PRINCESS ANNE — The South Beckford Avenue park and playground was officially renamed as a memorial to local businessman and entrepreneur Earl Jordan Sr. with family now in its fifth generation attending the ceremony.
The park, bounded by South Beckford, Bratten and Peters avenue, was where two tax-delinquent houses once stood and after they were razed by the town the playground equipment was installed in 2017 through a Community Parks and Playground grant.
It was Commissioner President Lionel Frederick who suggested in June that Mr. Jordan, who died Oct. 1, 2009 at age 85, be honored in this way and the Town Commissioners approved renaming the park at their Aug. 2 meeting.
"He was such a legend in our community," Mr. Frederick said.
Mr. Jordan was a supervisor at the former Campbell’s Soup in Salisbury, retiring after more than 30 years of service. In town he operated a mobile grocery store and popular snowball truck serving Princess Anne and the surrounding area for more than 50 years.
He provided lines of credit to residents in the underserved community who could not afford groceries at the time they were available. He also owned a restaurant in town known as the Whole in the Wall.
His motto was "Bring Your Money and Get Your Honey"
A lifelong member of the Princess Anne community he and his late wife Lorraine were among the founders of Mount Carmel Baptist Church. His character and service were high marks that made lending his name to the park a fitting decision by the Town Commissioners, who hosted the dedication on Oct. 16.
Marvin Fitchett — who said he favors his grandfather — said the park dedication is "wonderful," and this act has left him speechless. "I want to thank everybody who put this together and made it possible," he said, and that it’s something his grandfather deserves, and Mr. Fitchett was not saying that just because he is a grandson.
"Over the years he taught me how to be a better person, a better man, to work for what you have and for what you want," Mr.
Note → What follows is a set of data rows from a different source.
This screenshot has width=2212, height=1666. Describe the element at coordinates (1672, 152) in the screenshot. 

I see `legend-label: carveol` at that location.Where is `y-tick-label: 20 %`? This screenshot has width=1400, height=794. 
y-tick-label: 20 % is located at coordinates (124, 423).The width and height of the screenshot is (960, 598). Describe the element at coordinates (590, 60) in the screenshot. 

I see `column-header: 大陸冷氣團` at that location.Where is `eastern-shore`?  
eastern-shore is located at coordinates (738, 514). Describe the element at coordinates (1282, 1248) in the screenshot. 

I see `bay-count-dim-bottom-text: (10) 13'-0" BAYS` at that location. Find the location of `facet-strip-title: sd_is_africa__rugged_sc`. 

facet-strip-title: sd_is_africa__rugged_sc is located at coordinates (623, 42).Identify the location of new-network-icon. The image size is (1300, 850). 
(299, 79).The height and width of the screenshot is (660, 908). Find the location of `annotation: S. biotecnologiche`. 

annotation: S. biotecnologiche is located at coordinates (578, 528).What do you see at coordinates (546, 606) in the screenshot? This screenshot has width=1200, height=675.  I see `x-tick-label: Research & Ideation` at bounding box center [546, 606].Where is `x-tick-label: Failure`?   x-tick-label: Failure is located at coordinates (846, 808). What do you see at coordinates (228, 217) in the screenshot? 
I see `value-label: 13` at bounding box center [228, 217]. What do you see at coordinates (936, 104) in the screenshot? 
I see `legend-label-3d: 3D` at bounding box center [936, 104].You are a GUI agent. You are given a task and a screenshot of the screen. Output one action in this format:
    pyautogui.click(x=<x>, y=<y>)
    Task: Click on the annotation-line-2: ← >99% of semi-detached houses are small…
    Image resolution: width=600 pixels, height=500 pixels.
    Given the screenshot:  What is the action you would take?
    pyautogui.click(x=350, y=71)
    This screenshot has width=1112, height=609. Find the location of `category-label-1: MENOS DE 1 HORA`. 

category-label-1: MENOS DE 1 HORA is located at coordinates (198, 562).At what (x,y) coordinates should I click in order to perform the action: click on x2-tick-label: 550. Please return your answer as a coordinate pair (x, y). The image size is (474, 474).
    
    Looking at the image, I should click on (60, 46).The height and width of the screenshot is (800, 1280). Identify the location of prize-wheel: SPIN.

Fitchett said.
"I’m trying to just pass that along to my children."
Another grandson, Carl "Dino" Williams, said it was an honor to the legacy of his grandfather, who many in the community still think of fondly. He recalled working on his grandfather’s truck along with Ivan Barkley, now police chief in Delmar, "a lot of days and hours...up and down these streets, into Salisbury, down in Crisfield, wherever he said it should go." He called it a "grueling learning experience."
Mary Fitchett said she was deeply honored for the park being named for her father. "I know you put a lot of work into this, I just want to say thank you," she said. "Thank you for sharing my dad."
County Commissioner President Craig Mathies Sr., who had a proclamation for the family as did the Town Commissioners and Sen. Mary Beth Carozza, said he did not grow up in town but is old enough to remember "the great joy that (Mr. Jordan) brought especially to the African American community."
Mr. Mathies, who is a pastor, said Mr. Jordan helped so many people during his lifetime, and "his life illustrates what it’s like to give of yourself."
"He was such a blessing to so many people," Mr. Mathies said, commending the Town Commissioners for making a commitment to recognize the African American residents in the community, "because it is indeed overdue."
This park, he continued, "will forever be a tribute to Mr. Jordan and his commitment to the Town of Princess Anne and the citizens of Somerset County."
— Editor’s note: the photograph accompanying this story has been digitally altered to show the park name as it should appear.